▸ Selected text:
━━━━━━

# Is humidity a problem?



## Donald Hansen (Jan 21, 2011)

This is a question to those who have a large number of aquariums. Is humidity a problem? Those of you, like me, who live in the frost belt, how do you keep the condensation from running down the walls. For all of you, how do you keep mold from growing in the humid summer?

DLH


----------



## susankat (Nov 15, 2008)

I don't have either of those problems as the room I use is well ventilated. I live in Oklahoma so we have hot summers and cold winters.


----------



## Sebastian (Dec 27, 2012)

I have my tanks in the basement these days, with a dehumidifier holding the humidity around 50% (less than 30-40% is not so good for you and the structure of your house, i.e. the wood). Also, for a few years now I have kept tight glass covers on all tanks, which helps a lot. I am working on an expansion right now, we will see how the dehumidifier will cope.

━━━━━━

▸ Information shown:
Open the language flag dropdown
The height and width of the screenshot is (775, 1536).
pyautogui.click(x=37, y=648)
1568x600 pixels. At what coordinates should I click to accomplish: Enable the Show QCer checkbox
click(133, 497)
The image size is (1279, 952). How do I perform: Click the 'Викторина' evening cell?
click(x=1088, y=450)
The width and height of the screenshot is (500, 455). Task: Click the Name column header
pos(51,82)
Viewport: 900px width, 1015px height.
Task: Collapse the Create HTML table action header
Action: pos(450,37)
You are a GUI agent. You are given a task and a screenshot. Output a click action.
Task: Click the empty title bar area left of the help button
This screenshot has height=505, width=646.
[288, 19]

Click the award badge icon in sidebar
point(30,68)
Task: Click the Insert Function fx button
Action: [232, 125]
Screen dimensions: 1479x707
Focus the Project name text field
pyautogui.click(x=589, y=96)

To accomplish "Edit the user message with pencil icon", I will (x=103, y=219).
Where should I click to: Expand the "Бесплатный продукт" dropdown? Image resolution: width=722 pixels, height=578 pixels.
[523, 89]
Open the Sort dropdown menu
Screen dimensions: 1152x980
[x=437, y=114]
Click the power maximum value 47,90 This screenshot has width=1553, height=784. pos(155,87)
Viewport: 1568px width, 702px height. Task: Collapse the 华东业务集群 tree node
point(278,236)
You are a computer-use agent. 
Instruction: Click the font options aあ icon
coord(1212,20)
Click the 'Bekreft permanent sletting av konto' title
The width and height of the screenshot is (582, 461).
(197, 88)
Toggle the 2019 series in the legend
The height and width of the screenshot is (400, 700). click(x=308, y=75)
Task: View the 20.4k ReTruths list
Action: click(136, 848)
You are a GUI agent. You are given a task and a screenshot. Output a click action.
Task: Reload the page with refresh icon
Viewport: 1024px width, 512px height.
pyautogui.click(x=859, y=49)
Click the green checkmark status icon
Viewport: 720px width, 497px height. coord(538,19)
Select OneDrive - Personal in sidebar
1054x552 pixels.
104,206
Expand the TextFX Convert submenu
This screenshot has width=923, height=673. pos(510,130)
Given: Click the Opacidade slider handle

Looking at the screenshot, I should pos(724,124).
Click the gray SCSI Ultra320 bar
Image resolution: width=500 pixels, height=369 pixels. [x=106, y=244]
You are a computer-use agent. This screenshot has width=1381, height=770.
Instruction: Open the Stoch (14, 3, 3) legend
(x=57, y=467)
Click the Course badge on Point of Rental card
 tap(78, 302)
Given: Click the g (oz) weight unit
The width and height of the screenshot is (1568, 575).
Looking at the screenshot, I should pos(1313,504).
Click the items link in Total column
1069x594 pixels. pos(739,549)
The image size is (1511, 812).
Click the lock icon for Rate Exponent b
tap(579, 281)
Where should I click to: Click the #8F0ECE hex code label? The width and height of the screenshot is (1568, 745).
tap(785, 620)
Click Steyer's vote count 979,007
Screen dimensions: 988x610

━━━━━━

▸ Exercise tasks:
- a) Using the aquarium humidity thread, decide whether each statement agrees with it: (i) susankat says the room used for the tanks is well ventilated; (ii) Sebastian's dehumidifier holds the humidity around 30%; (iii) Sebastian keeps tight glass covers on all tanks. Answer yes or no for each, quoting the deciding words.
- b) Please retype the aquarium humidity thread from "## Donald Hansen" up to and including "(Nov 15, 2008)".

▸ Set of answers:
- a)
(i) Yes: "the room I use is well ventilated"
(ii) No: "with a dehumidifier holding the humidity around 50%"
(iii) Yes: "I have kept tight glass covers on all tanks"

- b)
## Donald Hansen (Jan 21, 2011)

This is a question to those who have a large number of aquariums. Is humidity a problem? Those of you, like me, who live in the frost belt, how do you keep the condensation from running down the walls. For all of you, how do you keep mold from growing in the humid summer?

DLH


----------



## susankat (Nov 15, 2008)